> Exercise:
In the GCC mailing list message, how many times does the writer say it was overhauled during development?

> Passage to read:
--*--

This is the mail archive of the mailing list for the GCC project.

Index Nav: [Date Index] [Subject Index] [Author Index] [Thread Index]
Message Nav: [Date Prev] [Date Next] [Thread Prev] [Thread Next]
Other format: [Raw text]

Re: Autoparallelization

Zdenek Dvorak wrote on 10/04/06 11:22:

> in the IL, there is nothing really missing.  Only a massive rewrite 
> of omp-low.c would be necessary, to make it all work on SSA and 
> probably also preserve loop structures.
I doubt that you will need a *massive* rewrite.  OTOH, Richard and I
overhauled it at least 3 or 4 times during development, so it's not as
bad as it seems.  Yes, there will be work to be done to support SSA, and
I am not sure how much painful will that be.  That's the one thing I
specifically set aside to be dealt with when the autoparallelizer was

> Why do you prefer this to just sharing the parts that are used by 
> both omp lowering and parallelization?
When I designed the OMP IL, my main goal was to introduce a set of
language constructs that would allow us to express parallelism so that
we could use it for both explicit and implicit parallel implementations.

--*--

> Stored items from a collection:
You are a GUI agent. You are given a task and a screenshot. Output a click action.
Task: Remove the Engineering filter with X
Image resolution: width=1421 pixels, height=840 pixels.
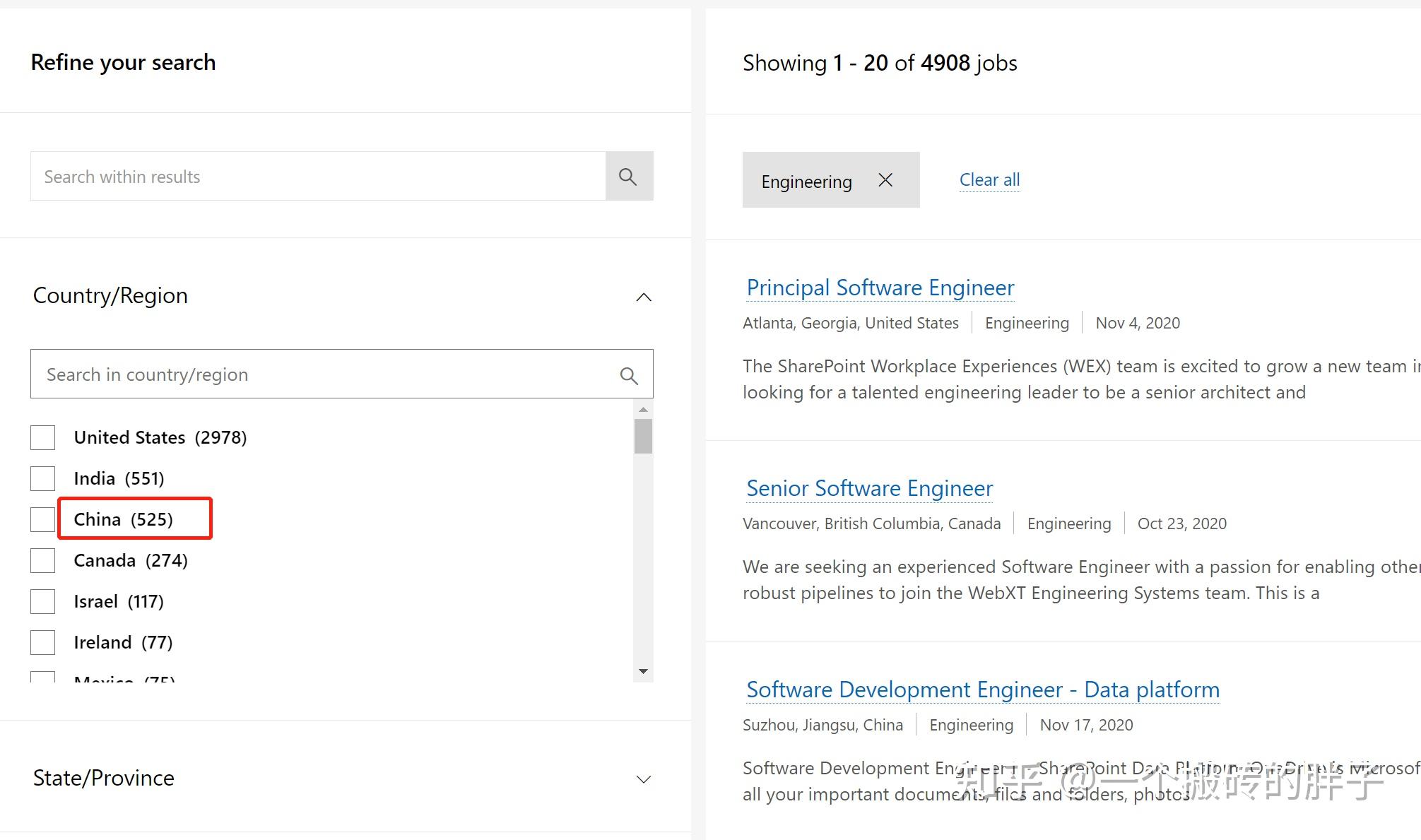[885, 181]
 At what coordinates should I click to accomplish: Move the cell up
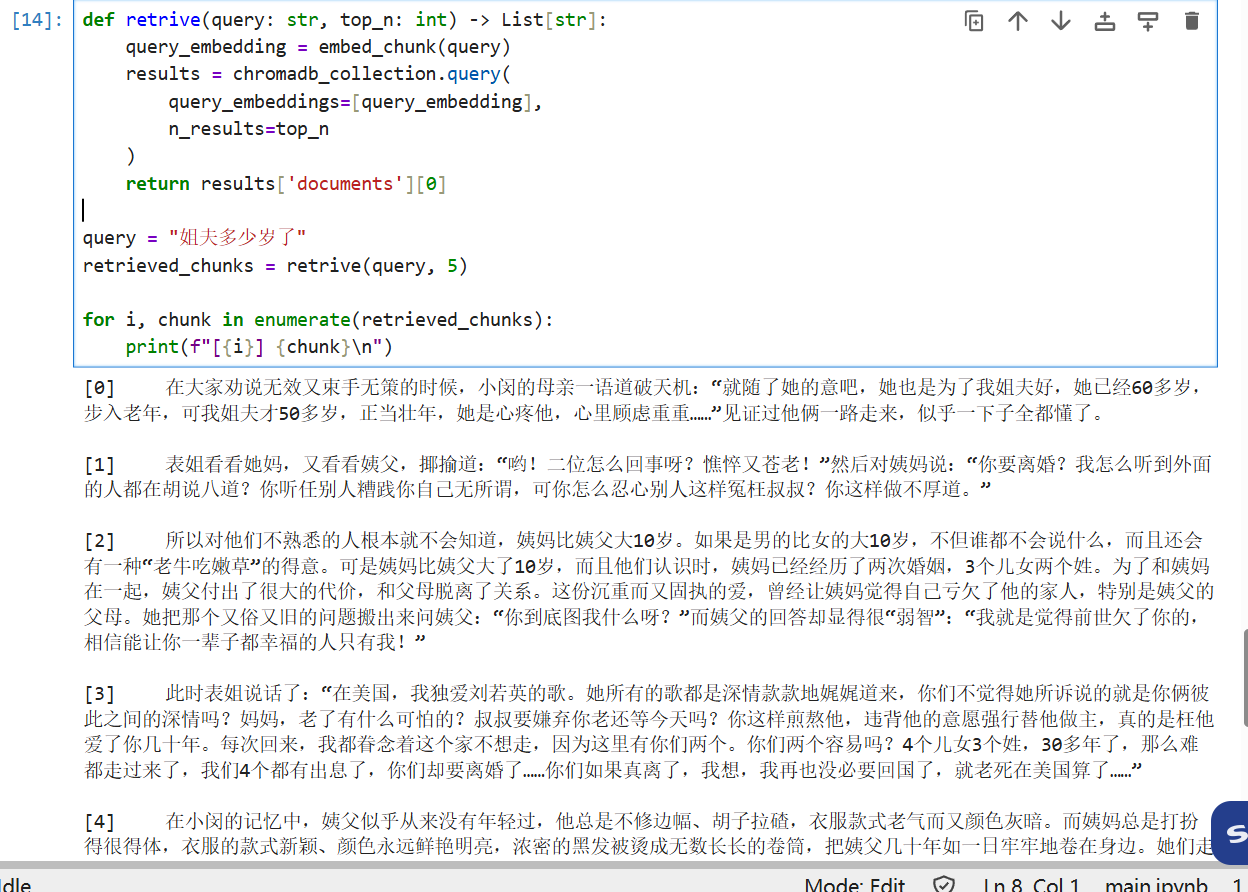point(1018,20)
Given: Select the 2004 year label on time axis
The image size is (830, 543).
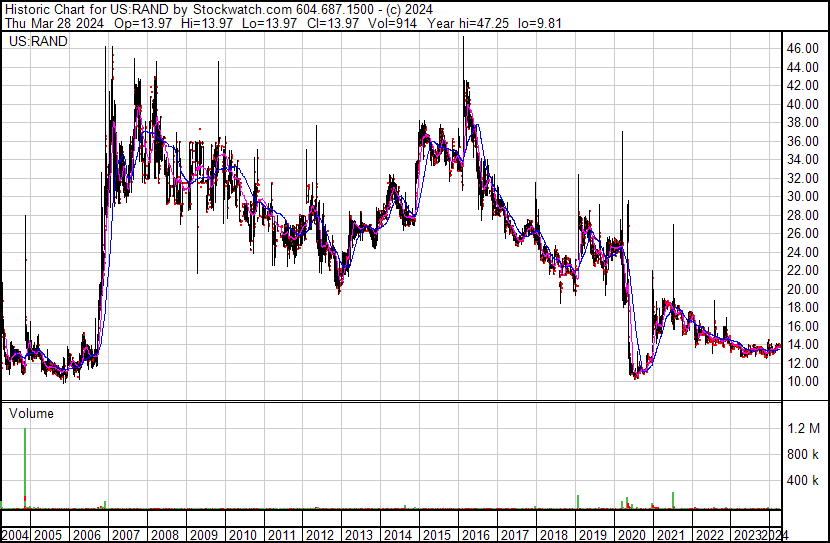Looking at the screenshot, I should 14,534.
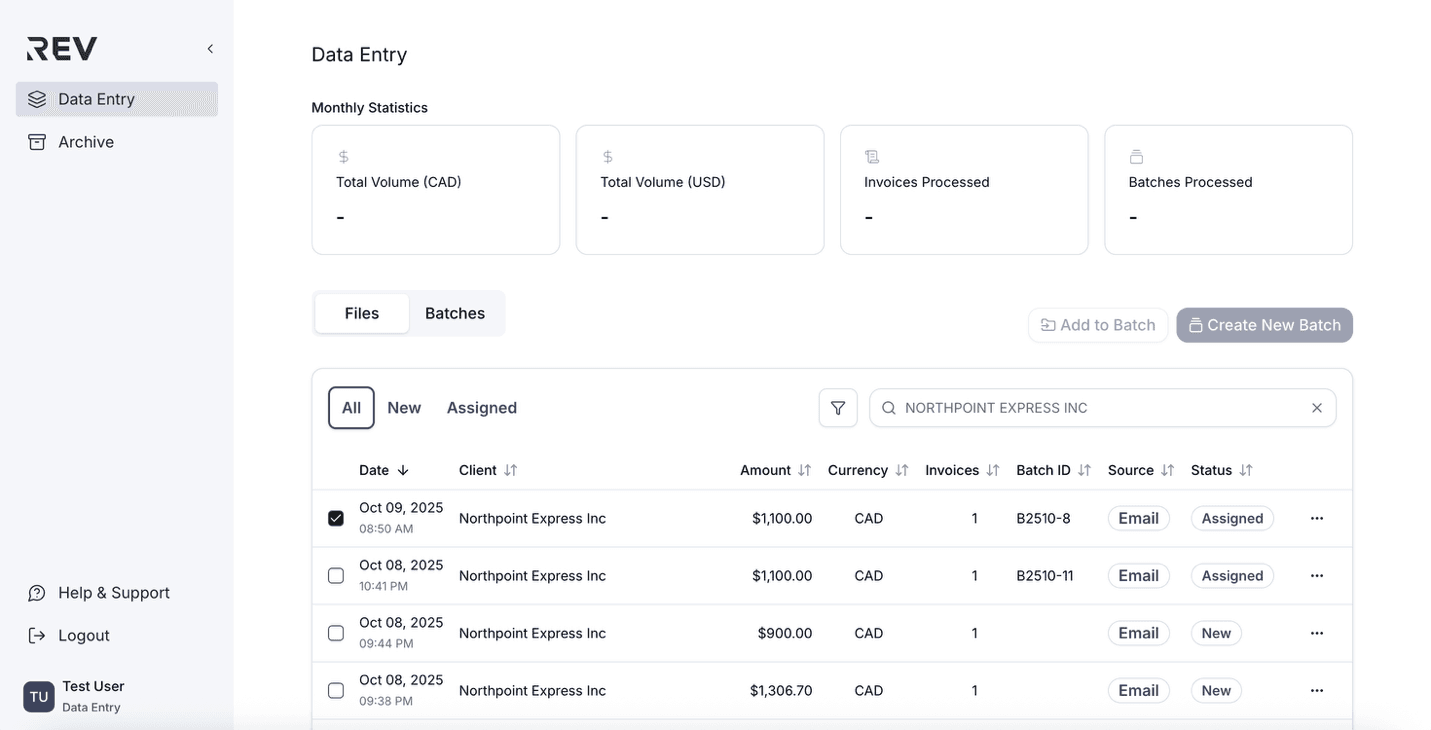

--*--

> Response to the task:
At least three or four times.